According to Netflix, I paused the movie with 38:24 left.
Because of the credits, there are probably more like 33 minutes remaining, but I’m setting the remote down. My apprehension has just eclipsed my fascination. I need a breather from the movie.
Sometimes a film will induce an almost tangible sense of dread in me. You know the feeling: it’s not unlike indigestion or those moments when goosebumps surface out of nowhere. It’s eerie; I breathe differently when that feeling seeps in. The best horror films—the ones that cling to me like spilled syrup on a table—all serve as engines of dread, carefully ratcheting up the intensity until the film finally explodes.
Hereditary is my gold standard for this reason: even as bursts of violence and chilling scenes sequence together, the viewer knows something big is coming. Something that has to be worse, in fact, because the horror of the unknown is always terrifyingly worse.

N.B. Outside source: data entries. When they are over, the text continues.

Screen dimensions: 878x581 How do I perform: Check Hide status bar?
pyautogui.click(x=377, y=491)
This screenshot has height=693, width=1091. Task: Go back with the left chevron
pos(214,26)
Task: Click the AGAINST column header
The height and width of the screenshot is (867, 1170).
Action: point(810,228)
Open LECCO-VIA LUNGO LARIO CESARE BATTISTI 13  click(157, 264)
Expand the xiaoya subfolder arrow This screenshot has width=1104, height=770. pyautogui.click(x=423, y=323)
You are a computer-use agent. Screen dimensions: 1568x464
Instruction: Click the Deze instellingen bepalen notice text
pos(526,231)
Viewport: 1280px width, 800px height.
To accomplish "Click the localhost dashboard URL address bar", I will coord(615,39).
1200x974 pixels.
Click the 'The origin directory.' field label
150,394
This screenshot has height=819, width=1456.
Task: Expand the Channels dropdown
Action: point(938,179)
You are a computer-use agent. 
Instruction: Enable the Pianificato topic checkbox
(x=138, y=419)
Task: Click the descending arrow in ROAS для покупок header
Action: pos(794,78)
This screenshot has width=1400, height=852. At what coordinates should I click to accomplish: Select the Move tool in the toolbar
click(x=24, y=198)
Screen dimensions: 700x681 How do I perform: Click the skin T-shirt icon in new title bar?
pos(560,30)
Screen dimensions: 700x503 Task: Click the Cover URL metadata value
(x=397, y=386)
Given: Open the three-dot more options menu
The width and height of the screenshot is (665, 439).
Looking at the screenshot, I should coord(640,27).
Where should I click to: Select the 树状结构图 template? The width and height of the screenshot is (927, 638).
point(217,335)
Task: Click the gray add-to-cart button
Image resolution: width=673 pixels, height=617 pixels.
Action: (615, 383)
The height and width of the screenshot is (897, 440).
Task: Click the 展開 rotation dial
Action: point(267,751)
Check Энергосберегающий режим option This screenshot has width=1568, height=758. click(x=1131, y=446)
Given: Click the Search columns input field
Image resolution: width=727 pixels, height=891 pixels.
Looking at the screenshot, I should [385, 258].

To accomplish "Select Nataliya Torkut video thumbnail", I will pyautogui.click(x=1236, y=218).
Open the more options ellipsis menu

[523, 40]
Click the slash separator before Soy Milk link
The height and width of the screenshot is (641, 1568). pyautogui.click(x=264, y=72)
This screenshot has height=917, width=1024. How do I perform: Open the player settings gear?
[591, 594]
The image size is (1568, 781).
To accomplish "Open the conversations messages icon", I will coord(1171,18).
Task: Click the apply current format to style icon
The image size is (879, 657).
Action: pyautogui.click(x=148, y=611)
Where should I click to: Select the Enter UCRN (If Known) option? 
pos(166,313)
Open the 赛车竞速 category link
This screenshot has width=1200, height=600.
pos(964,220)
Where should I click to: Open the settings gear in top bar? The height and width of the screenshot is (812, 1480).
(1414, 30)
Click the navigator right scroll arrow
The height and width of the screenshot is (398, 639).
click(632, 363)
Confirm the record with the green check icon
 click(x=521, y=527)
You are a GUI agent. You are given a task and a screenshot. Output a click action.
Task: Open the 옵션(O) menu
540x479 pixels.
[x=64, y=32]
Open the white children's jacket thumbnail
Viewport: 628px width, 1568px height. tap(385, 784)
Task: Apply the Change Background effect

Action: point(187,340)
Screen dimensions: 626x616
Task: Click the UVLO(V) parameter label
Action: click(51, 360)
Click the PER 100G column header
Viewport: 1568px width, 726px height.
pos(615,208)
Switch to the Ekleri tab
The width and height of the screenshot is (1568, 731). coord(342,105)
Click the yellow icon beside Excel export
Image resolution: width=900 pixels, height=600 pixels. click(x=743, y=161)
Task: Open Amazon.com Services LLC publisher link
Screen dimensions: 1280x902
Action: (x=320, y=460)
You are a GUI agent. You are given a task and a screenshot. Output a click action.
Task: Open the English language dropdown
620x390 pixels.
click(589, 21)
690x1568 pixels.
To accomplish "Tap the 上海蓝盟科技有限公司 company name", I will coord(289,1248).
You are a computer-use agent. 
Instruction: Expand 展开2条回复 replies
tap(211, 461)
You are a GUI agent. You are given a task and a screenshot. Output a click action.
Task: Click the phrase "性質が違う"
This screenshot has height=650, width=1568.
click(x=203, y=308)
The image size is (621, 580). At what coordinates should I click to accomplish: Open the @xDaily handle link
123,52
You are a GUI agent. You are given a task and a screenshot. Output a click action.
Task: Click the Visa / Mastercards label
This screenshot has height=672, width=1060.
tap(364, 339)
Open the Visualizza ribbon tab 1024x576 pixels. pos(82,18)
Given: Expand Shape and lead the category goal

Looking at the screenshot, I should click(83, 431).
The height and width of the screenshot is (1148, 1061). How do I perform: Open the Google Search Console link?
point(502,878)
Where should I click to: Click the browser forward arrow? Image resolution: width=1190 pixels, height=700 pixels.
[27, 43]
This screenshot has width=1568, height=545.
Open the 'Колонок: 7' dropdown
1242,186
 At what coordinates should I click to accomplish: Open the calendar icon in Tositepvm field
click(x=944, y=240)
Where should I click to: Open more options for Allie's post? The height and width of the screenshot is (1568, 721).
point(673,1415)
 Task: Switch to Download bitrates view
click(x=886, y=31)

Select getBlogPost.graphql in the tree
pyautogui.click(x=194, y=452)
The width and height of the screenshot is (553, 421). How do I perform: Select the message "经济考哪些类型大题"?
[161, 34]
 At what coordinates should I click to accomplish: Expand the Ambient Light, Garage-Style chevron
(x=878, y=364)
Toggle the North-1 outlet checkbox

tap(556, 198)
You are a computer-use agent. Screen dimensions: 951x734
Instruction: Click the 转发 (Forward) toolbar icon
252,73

Ari Aster is a master of unsettling an audience.
It’s not a horror movie that I’ve paused with 38:24 remaining, though.
And what comes next isn’t unknown.
*****
During the fall of our freshman year of high school in the year 2000, my friend Joey watched Fight Club.
Since the movie was released in 1999, his viewing had to have been at home, meaning he probably rented a video cassette from Blockbuster. That sentence makes me instantly feel both old and extraterrestrial now, but, back then, Joey and his family rented more movies than anyone I knew. Awed by the breadth of his film knowledge, our conversations about movies were typically one-sided.
“Can I tell you how it ends?” he asked me that morning. “Are you ever going to watch it?”
Leave it to a fourteen-year-old to assume the status quo will last forever. The existence of a movie called Fight Club was news to me when he mentioned it, so the odds seemed low that I would ever stumble across such a film, let alone watch it. I was too busy trying to figure out what to write for my Honors English 9 essay to plan out my movie viewing for the next few decades.
I told him no.
He explained its ending.
Now, I hold not even the flimsiest of ill wills towards Joey for the spoilers he shared that day by the LCHS theater. With a little more foresight, I could have stopped him; Joey was a considerate guy, and he had no designs on ruining an eventual classic film for his friend. He had sought my approval to talk about it anyhow. I granted him permission.
He was eager to share—I could tell. The mechanics of Fight Club’s story were whirring in his mind, the buzzing excitement of its subversion still holding him captive. So pure was his enthusiasm for whatever caught his eye that he held a powerful ability to induce enthusiasm in me. He did it with video games; he did it with movies. No truer test of friendship can be administered than whether one friend’s joy blossoms in the other.
Thus, in the shadow of a new millennium, Joey told me the secrets of Fight Club. His rendering was clear and evocative; I hung on every word of his description. When he arrived at the juiciest moment, my jaw dropped, just as his had twelve hours earlier while the family VCR purred.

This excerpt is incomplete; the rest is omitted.